Wednesday, December 02, 2009

Not Liking This At All

I used to play handball, one wall, New York City handball, for two hours two or three times a week. Not when I was a kid, but when I was 40 years old. And 45. And 48. My partner was Earl the Pearl, and he beat me annually 3-2, or 600 to 385 or so. Earl is a New York City school teacher. He was one hell of a partner at handball. He had an insatiable appetite for it. So did I. I used to ride my bike to a playground on Cherokee Place, more or less 78th Street and the East River, to play, mostly by myself. I'd practice shots for an hour, then hit the ball to myself and not go home until I could make 100 shots in a row....not hard unless you are trying to outwit yourself. I'd get up to 25, make a killer shot, then have to start again. And again 42 shots later. My practices were often 3 hours.
And I rode my bike in those days: I rode my bike from 90th street to 17th street to the High Times' office daily. On weekends I'd take two spins around Central Park in Manhattan, each spin being about 6 1/2 miles, and then an additional mile to and from the park for a total of 14-15 miles.
And then I did sit-ups (about 800 daily) and pushups (about 200 daily), and then used light weights for 10-20 minutes daily.
And for maybe 7 years I threw a football to my friend Malcolm in Central Park three times a week for a couple of hours. He'd come to my house and we'd grab the ball and start tossing it and jog while we talked from 3rd Avenue across Lexington, across Park, Madison, and Fifth Avenue and enter the park at 90th, then toss the ball down to 82nd' street, warming up, and then we'd run routes for an hour or two. He'd toss to me; I'd toss to him.
Malcolm was 6'4" and could leap, so he always made me look good. I was small and slow but good with routes, so I made him look good. What a time we had. I was in freaking heaven.
So I love doing sports. I could do sports 10 hours a day and never feel sated.
I once told Malcolm, when we were both stars on the High Times Bong Hitters Championship softball team (me at shortstop; him in centerfield), that I could die happy doing sports all day. ON the day in question I'd ridden my bike 4 1/2 miles through New York City traffic to High Times, worked, met Earl the Pearl for handball at the courts on 14th street and 1st Ave for two hours, then biked to the ball field in Central Park at 90th just off 5th avenue and played two games of softball. The last two games were under the wonderful influence of a light dose of lsd, which mysteriously appeared at some of the Bonghitter games, and which made catching line drives hit by ringers very difficult at my shortstop position. But I remember telling Malcolm: "A day like this makes me the happiest I can ever be. Just moving, moving, playing, playing all day. And later, I'm gonna go home and play with Chepa and the kids.

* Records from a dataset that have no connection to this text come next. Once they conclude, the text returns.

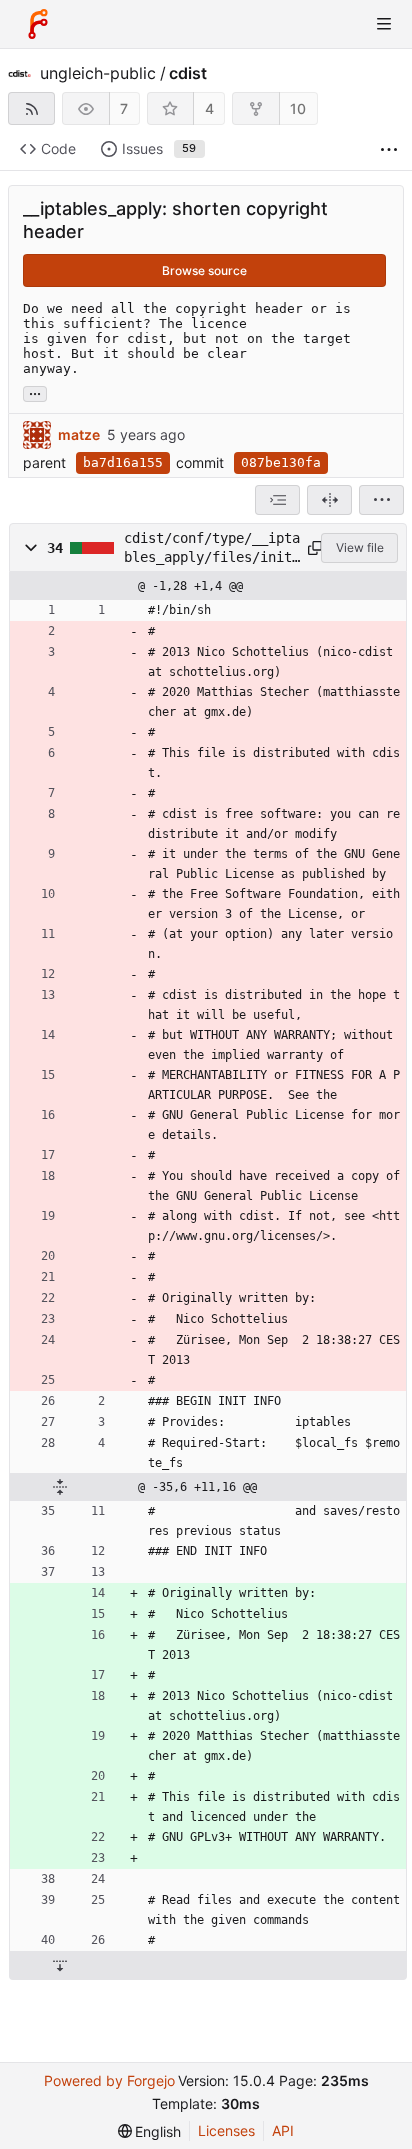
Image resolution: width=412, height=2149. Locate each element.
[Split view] (329, 500)
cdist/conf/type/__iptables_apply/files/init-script (212, 548)
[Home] (38, 24)
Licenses (226, 2130)
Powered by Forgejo (109, 2080)
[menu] (381, 500)
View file (360, 547)
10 (298, 108)
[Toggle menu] (384, 24)
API (283, 2130)
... (35, 392)
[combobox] (277, 500)
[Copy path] (311, 548)
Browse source (204, 270)
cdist (188, 73)
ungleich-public (98, 73)
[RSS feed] (31, 108)
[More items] (389, 149)
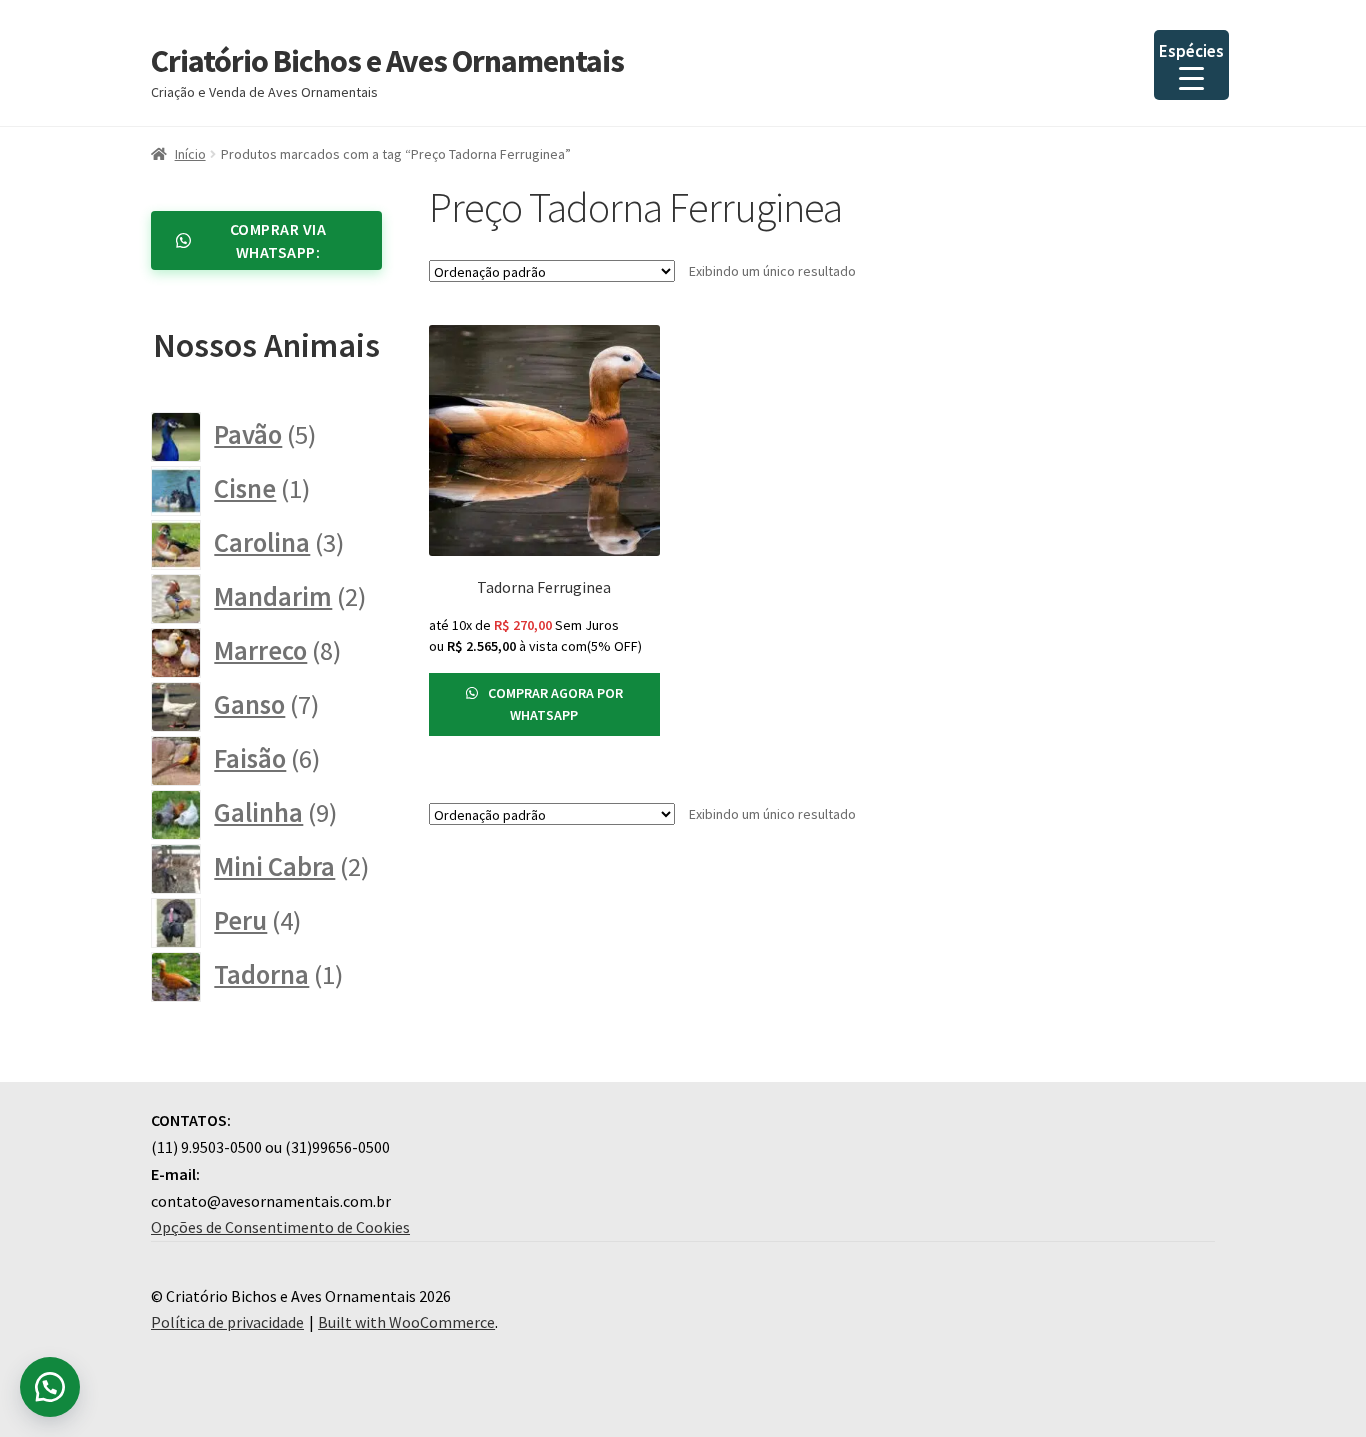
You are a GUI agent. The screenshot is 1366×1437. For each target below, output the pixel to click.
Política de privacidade (227, 1322)
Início (190, 154)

I'm so freaking alive!!!!"
And I was.
And here in Texas I have none of that. No roads to ride a bike on, no handball courts, or walls I can convert to handball courts, no one to toss a football to, no fastwalking, nothing physically familiar.
And it's been nearly 8 years now and I'm still at a loss. Yes, I do pushups. And I've done at least a million sit ups since I got here, but without a partner, without a game, it ain't the same.
And today it came home as I walked outside to look at the water pipe Italo and I laid--all 120-140 feet of it--and had to fill the trench up because it might freeze tonight and that could bust the new pipe.
What a freaking daunting task. What a thankless task. I was just out there with a 120 length of 2 foot high dirt that had become mud because of the rain and had to move the mud into the trench to cover the pipe.
I did it. And in a few minutes I'm going to take a few ibuprofin, maybe 4 with a codeine for a kick, to easy my back, but I'm gonna say that work sucked. No one was there with me, no one helped, no one will even ever notice it got done. That is not the same as throwing a football 65 yards--about my best--to Malcolm in front of 100 people in Central Park who all stand up and cheer. And it's not the same as Earl the Pearl and I beating two former New York City handball champs at their own game on their own court in doubles. And it's certainly not the same as playing shortstop for High Times and winning the New York City Journalism League softball title over The New Republic, Money, Fortune and a half-dozen other teams who couldn't believe us stoners could kick their butts, regardless of how many professional ringers they brought to the game.
So there I was, looking at that dirt today, that soaking wet, heavy clay, and thinking, God, maybe I'm getting old. Maybe I'm just a weak link now. Ah, shit...
And then I move that two-three tons of mud clay and filled that trench and said, "Fuck you, god. I ain't done yet."
And while I ain't as strong as I used to be, and while I've smoked way too many cigarettes to be good for me, I still felt good when that last lump of mud made it's way into the trench.
That was for Malcolm and Earl the Pearl and the Bonghitters and my bicycle and everybody else who ever made me learn to never quit, even when you want to.

2 comments:

The Grudge said...

Nice write up Peter. Keep that furnace burning! What an exhaustive and exhilarating life you have. Take care.

Gritter said...

Hooray for games. Hooray for sports. Hooray for that physical activity; that satisfying win that at once meant so much to us and didn't mean a damn thing to the rest of the world. I can seriously relate to this one! It was like reading a blurb from my past as well. So we suffer the same fate, eh? Well, fuck the quitters and the ones who never played - we're still out there going strong - somewhere - somehow. Love ya man.